Records for this task >>
[Start of Attachment]

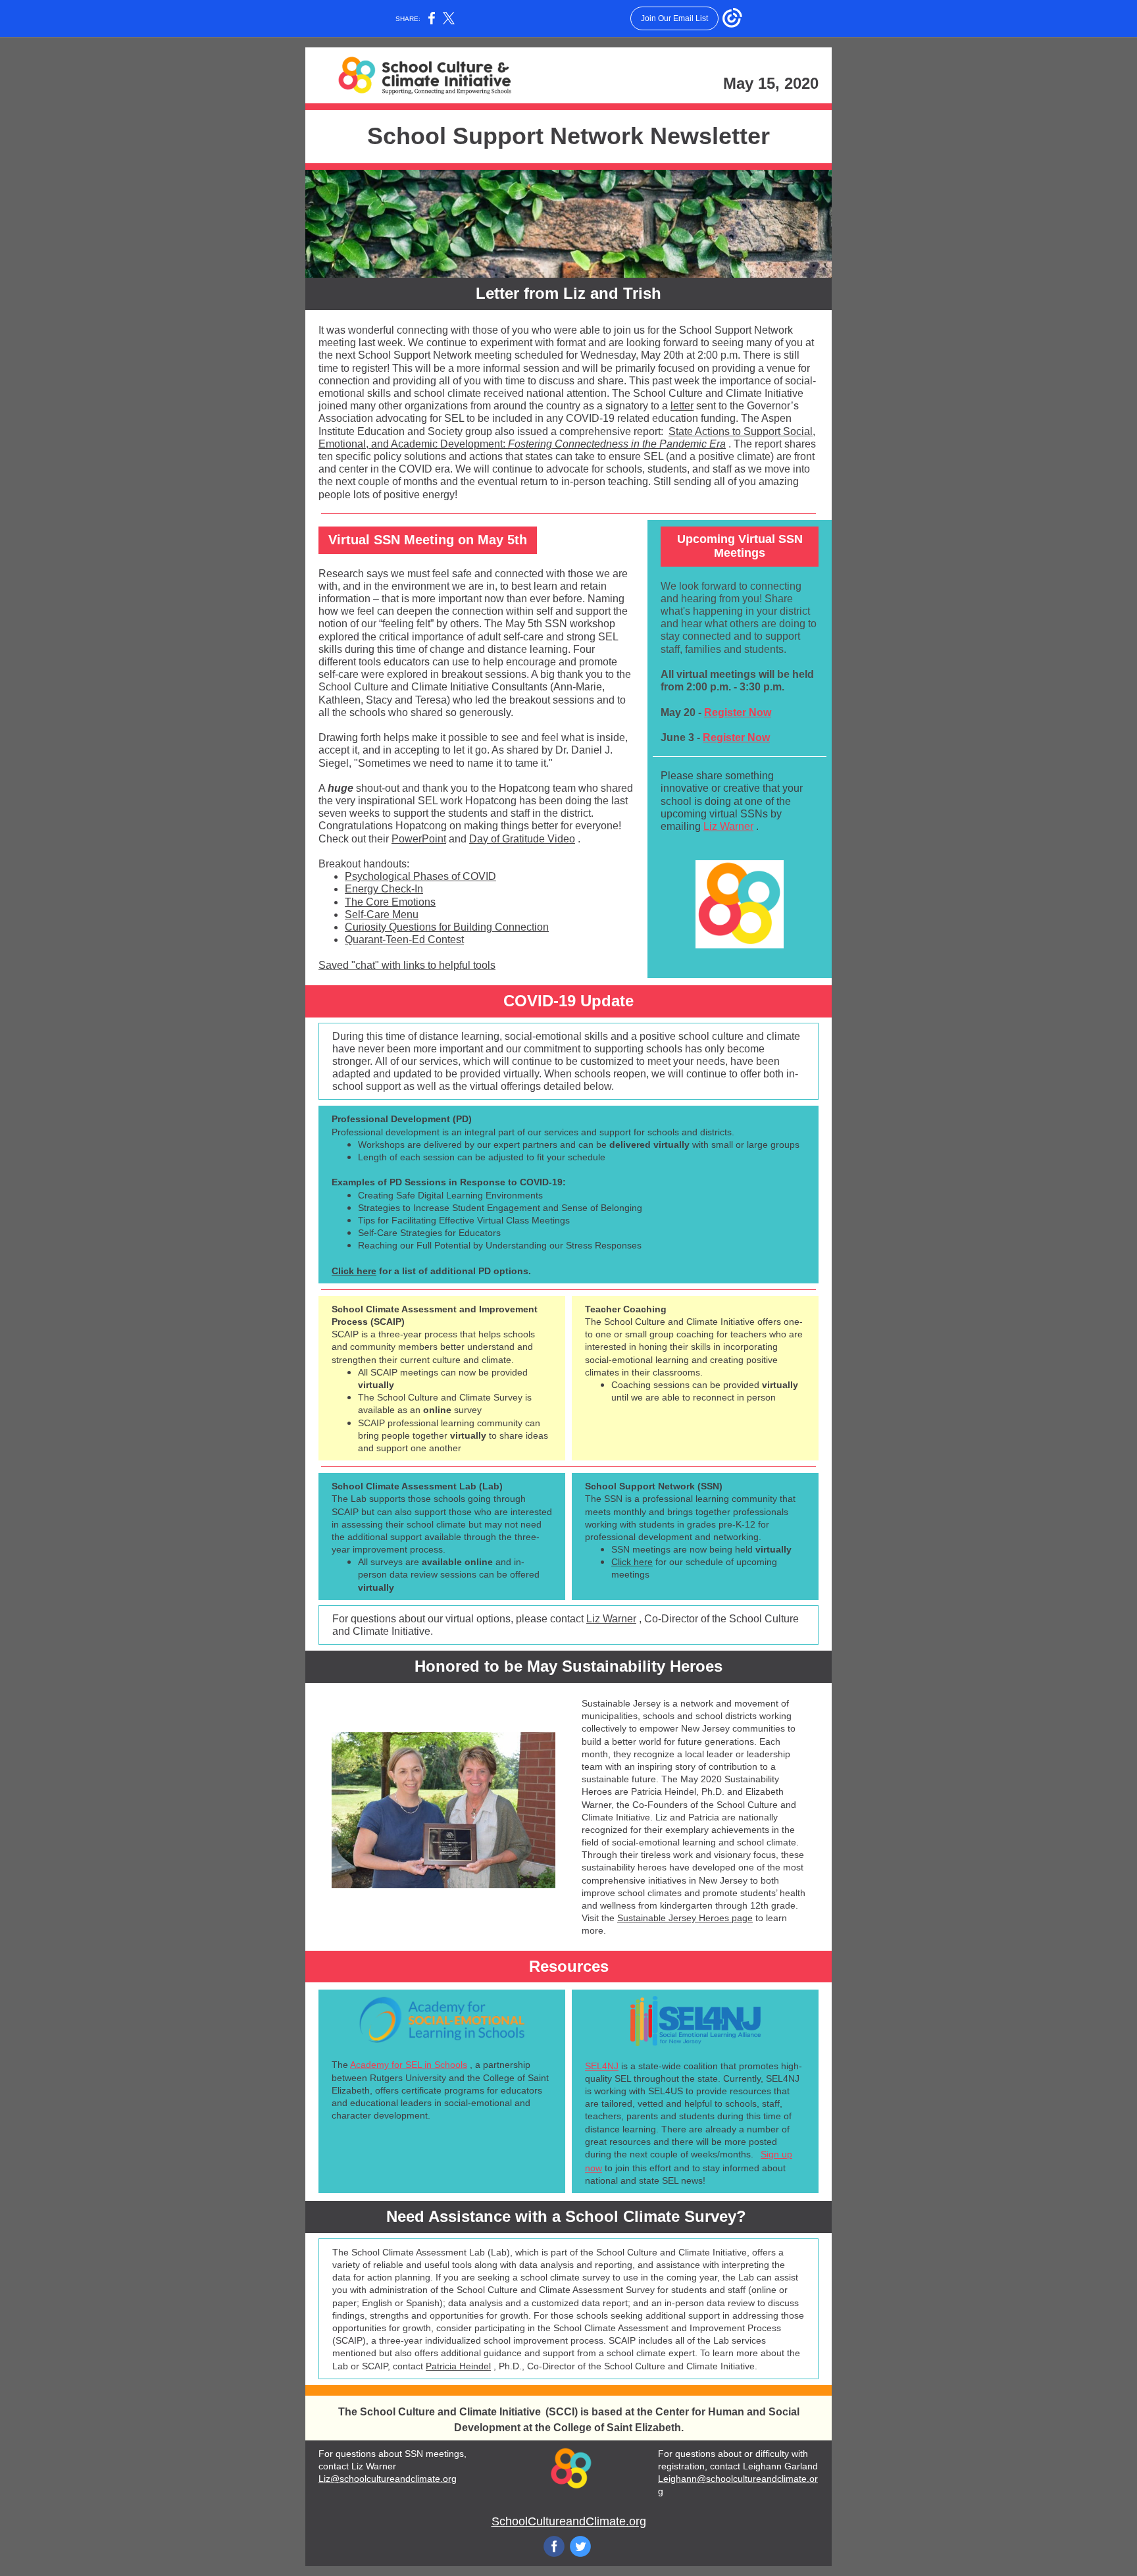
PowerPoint (419, 838)
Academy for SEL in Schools (408, 2064)
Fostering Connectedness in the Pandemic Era (617, 444)
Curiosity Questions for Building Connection (447, 927)
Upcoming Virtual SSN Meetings (740, 545)
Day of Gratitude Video (522, 838)
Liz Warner (728, 826)
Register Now (737, 712)
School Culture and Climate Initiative (450, 2411)
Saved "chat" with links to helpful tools (406, 965)
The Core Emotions (390, 902)
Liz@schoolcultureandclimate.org (387, 2478)
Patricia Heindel (458, 2366)
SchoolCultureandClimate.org (569, 2521)
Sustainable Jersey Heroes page (685, 1918)
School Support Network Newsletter (568, 135)
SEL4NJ (602, 2066)
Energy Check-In (384, 888)
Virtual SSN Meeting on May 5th (427, 539)
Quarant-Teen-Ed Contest (404, 939)
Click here (354, 1271)
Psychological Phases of (404, 876)
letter (682, 405)
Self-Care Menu (381, 914)
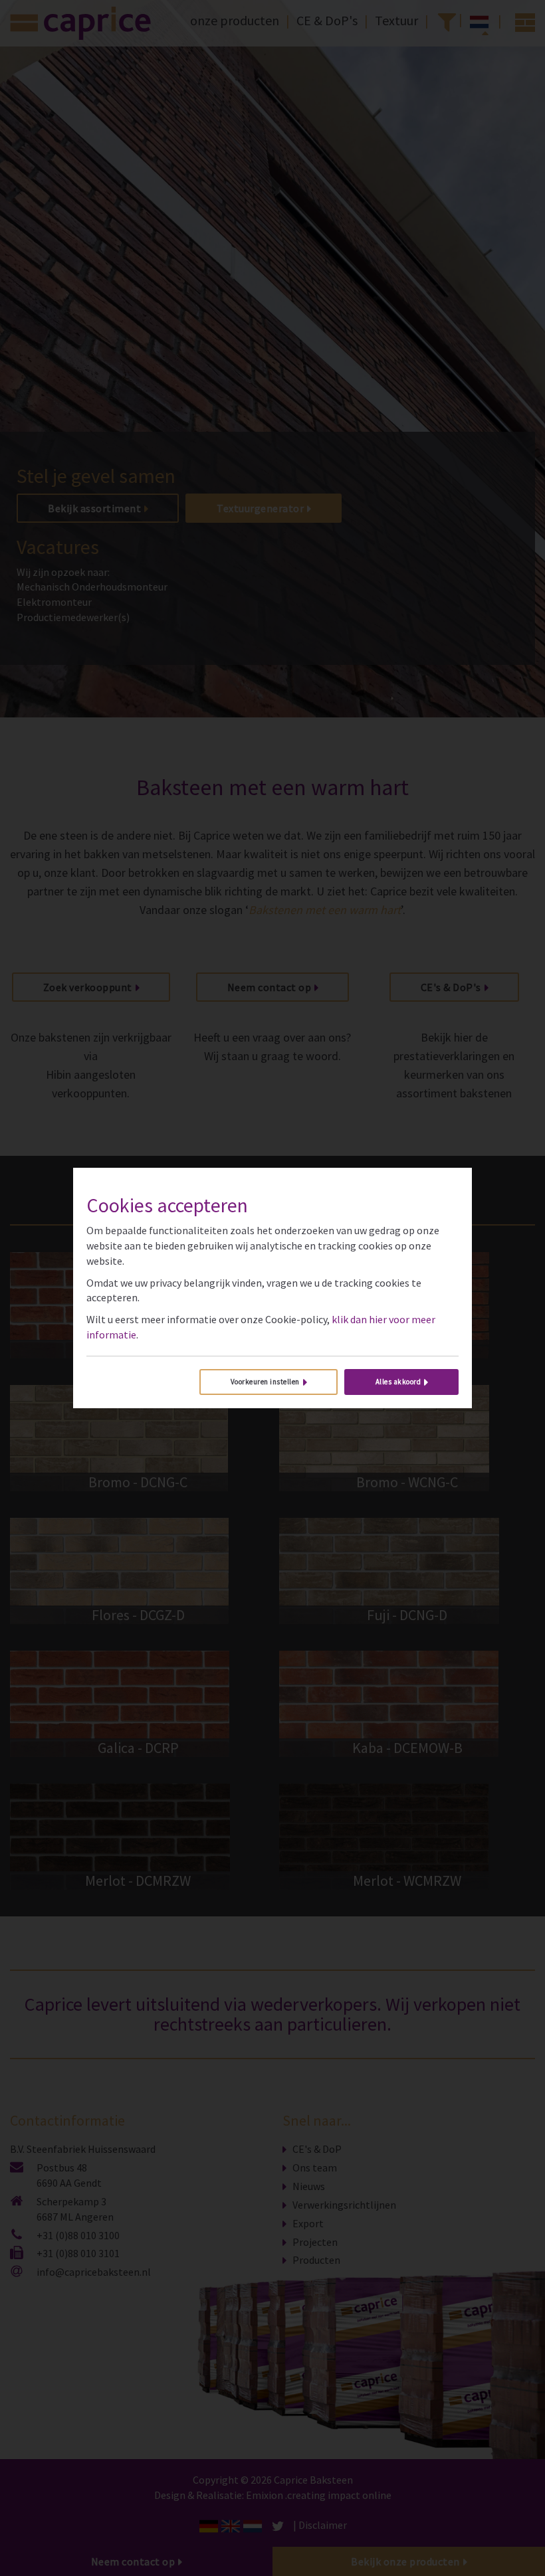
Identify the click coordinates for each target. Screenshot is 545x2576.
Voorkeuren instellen (265, 1381)
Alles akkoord (398, 1381)
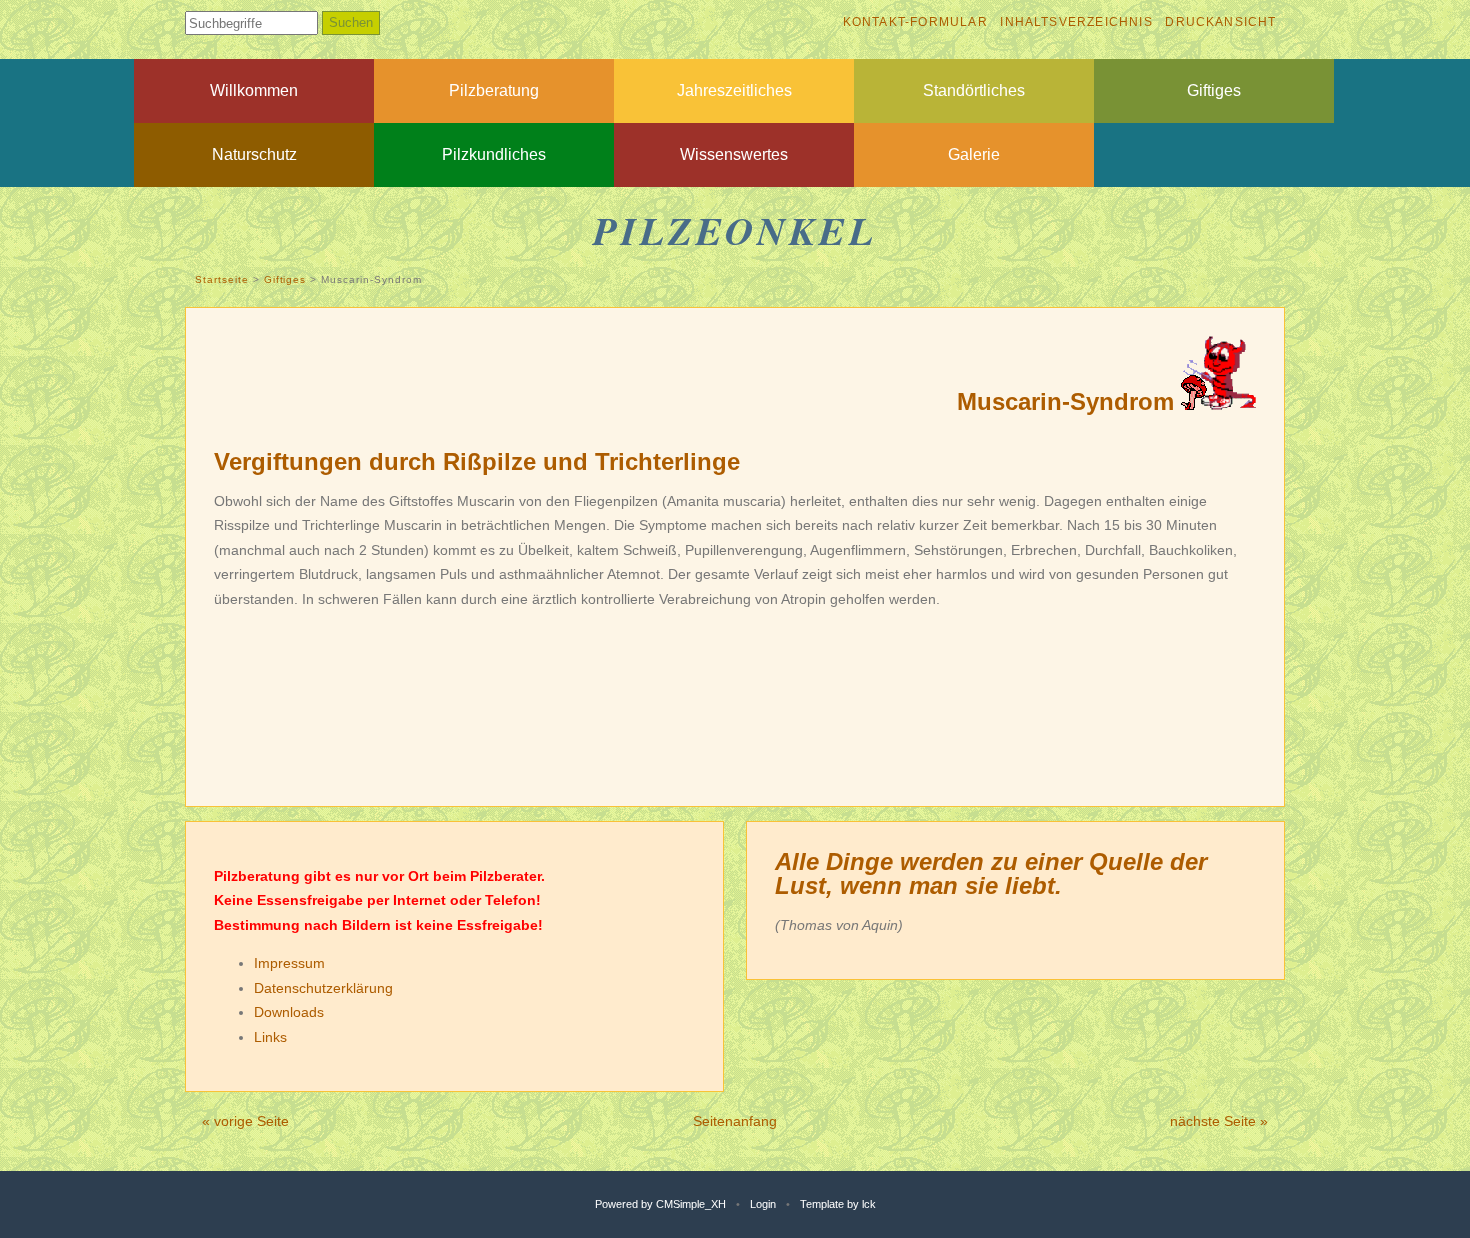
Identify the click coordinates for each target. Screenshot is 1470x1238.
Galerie (974, 154)
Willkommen (254, 90)
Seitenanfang (735, 1121)
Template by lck (838, 1204)
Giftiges (1214, 90)
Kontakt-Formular (915, 22)
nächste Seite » (1219, 1121)
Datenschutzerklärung (323, 988)
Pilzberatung (494, 90)
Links (270, 1037)
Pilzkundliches (494, 154)
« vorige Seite (245, 1121)
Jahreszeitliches (734, 90)
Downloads (289, 1012)
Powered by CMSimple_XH (660, 1204)
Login (763, 1204)
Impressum (289, 963)
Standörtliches (974, 90)
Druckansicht (1220, 22)
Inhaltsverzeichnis (1076, 22)
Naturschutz (254, 154)
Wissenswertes (734, 154)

[End of Attachment]

What you should do >> Repeat word for word the lines above, from the first entry through the line containing "tools (406, 965)", with both ends kept and the pictures dropped.

Output for this task >>
PowerPoint (419, 838)
Academy for SEL in Schools (408, 2064)
Fostering Connectedness in the Pandemic Era (617, 444)
Curiosity Questions for Building Connection (447, 927)
Upcoming Virtual SSN Meetings (740, 545)
Day of Gratitude Video (522, 838)
Liz Warner (728, 826)
Register Now (737, 712)
School Culture and Climate Initiative (450, 2411)
Saved "chat" with links to helpful tools (406, 965)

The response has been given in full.